Il resto di questa storia, grosso modo, lo conoscete. Il droide ED-209 e la sua stop motion, curata da Phil Tippett (che si era occupato nella prima trilogia di Star Wars di animare gli AT-AT e i tauntaun, premio Oscar per Il ritorno dello jedi), la tostissima ciancicatrice di gomme Lewis di Nancy Allen, Kurtwood Smith (il boss Clarence Boddicker) e Ronny Cox (Dick Jones, vicepresidente della OCP) messi a fare i cattivi per rimescolare le carte, visto che in precedenza avevano coperto perlopiù ruoli da buoni.

Bob Morton, invece, era stato pensato come il tipico dirigente stronzo e insopportabile, ma Neumeier e Verhoeven si rendono conto che grazie all’interpretazione di Miguel Ferrer il personaggio risulta un po’ più piacevole, e perciò decidono di smussarne un pelo la stronzaggine. Miguel Ferrer, se non lo sapete, è il cugino di un altro attore, un certo George Clooney.

Robocop 35 anni

E CAMMINAVA SULLE ACQUE

Girato con poco più di 13 milioni di dollari, RoboCop ne guadagna 8 nel solo week-end di lancio, arrivando alla fine ad accumularne quasi 54 nei soli USA. Per quanto ben lontano dal film che dominerà il botteghino nell’87 (Beverly Hills Cop II con 153 milioni di dollari), è un risultato quasi insperato per Orion. RoboCop è pronto per diventare un marchio da declinare in altri film, serie TV, videogiochi e fumetti.
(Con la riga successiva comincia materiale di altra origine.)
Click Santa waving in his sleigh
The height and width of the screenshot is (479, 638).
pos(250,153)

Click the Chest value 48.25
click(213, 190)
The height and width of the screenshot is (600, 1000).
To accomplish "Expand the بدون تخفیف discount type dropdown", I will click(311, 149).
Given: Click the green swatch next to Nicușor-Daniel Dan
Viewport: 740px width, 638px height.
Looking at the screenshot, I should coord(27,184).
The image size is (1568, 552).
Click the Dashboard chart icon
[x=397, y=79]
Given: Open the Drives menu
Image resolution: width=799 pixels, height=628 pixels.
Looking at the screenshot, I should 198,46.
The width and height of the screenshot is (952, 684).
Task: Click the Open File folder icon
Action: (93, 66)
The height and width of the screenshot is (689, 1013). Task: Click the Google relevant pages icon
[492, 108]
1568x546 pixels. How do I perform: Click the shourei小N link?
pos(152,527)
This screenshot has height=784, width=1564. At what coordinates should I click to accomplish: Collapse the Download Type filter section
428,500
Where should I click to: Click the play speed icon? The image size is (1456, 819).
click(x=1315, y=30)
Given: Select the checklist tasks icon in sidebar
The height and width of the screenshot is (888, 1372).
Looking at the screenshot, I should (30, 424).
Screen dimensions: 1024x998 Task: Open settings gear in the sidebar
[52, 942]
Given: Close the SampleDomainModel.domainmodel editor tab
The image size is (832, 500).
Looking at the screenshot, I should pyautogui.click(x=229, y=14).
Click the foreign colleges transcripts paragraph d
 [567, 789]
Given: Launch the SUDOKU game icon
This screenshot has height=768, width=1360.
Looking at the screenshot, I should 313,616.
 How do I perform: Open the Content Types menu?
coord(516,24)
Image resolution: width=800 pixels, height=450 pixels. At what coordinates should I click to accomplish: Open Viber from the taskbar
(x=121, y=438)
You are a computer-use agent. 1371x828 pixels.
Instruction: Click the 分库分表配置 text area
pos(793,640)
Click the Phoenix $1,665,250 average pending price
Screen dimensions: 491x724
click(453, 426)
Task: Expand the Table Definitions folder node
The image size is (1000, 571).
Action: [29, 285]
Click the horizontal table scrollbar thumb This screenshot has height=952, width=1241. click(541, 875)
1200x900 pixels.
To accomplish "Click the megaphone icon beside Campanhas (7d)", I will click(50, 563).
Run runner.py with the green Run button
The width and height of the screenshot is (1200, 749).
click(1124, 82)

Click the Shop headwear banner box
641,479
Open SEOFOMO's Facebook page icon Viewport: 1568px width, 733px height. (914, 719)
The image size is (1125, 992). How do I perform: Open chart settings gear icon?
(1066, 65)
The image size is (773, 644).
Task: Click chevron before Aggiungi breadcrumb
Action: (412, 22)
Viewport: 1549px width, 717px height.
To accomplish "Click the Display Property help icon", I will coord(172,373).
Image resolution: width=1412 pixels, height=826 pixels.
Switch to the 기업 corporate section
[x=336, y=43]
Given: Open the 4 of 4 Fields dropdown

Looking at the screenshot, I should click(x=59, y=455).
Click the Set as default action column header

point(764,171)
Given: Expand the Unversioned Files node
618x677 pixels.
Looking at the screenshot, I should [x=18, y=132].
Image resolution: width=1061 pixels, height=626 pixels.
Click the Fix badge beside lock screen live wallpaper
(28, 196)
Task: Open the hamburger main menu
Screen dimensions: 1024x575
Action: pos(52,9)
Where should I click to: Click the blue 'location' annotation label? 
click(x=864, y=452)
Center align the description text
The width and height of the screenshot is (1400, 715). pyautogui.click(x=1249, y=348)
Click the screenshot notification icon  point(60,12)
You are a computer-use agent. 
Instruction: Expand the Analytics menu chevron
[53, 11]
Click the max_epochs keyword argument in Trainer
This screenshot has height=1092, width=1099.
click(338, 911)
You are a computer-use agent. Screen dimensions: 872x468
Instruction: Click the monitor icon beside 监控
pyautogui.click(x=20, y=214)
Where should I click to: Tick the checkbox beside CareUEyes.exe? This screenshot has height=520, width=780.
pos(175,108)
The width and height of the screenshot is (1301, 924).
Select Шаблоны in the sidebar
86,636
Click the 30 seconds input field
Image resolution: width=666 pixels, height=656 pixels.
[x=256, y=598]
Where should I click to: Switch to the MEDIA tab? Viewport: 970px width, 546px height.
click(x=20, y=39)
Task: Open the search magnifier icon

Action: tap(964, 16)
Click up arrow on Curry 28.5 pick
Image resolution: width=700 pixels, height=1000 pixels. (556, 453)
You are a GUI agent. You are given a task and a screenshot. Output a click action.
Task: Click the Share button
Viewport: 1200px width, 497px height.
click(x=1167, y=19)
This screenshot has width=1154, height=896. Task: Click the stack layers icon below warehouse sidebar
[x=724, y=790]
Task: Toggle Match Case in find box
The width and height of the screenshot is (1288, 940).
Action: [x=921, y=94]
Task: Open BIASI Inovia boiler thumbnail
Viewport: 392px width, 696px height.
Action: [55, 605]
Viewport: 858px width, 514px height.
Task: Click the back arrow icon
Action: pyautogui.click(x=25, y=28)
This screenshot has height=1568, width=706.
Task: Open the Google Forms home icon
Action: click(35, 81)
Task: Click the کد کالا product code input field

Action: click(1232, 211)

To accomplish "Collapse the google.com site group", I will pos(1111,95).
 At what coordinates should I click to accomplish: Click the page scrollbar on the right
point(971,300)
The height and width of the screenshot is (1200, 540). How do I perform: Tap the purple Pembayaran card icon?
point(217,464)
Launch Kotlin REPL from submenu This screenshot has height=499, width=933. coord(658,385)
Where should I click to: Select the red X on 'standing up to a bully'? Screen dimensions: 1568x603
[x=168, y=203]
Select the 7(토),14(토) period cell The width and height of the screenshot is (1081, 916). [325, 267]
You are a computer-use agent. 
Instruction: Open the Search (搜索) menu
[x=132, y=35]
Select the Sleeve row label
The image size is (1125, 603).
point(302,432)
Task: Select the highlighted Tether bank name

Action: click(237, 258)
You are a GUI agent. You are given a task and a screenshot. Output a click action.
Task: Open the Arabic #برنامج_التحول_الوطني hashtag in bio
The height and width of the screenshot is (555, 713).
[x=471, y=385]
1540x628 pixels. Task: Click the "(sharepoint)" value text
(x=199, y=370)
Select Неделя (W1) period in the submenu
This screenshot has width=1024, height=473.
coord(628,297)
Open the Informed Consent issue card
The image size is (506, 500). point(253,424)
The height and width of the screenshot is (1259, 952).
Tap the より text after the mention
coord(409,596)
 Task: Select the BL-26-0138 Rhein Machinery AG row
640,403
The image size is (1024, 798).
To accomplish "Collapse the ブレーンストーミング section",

E ok. Ma quella storia di RoboCop come Gesù? Verhoeven – che per ragioni di rating fu costretto ad edulcorare molte scene, come l’uccisione di Murphy o l’impalamento finale di Boddicker (scene poi ripristinate in varie edizioni per l’home video) – ha dichiarato in un’intervista che la figura di RoboCop nel film rappresenta un’allegoria cristiana: la morte e resurrezione del protagonista, il buco in fronte di Murphy quando viene ucciso che ricorderebbe la corona di spine portata da Gesù, e perfino la camminata sull’acqua in cui Murphy si esibisce alla fine del film… Qualcosa del tipo “Lasciate che i criminali, vivi o morti, vengano con me”.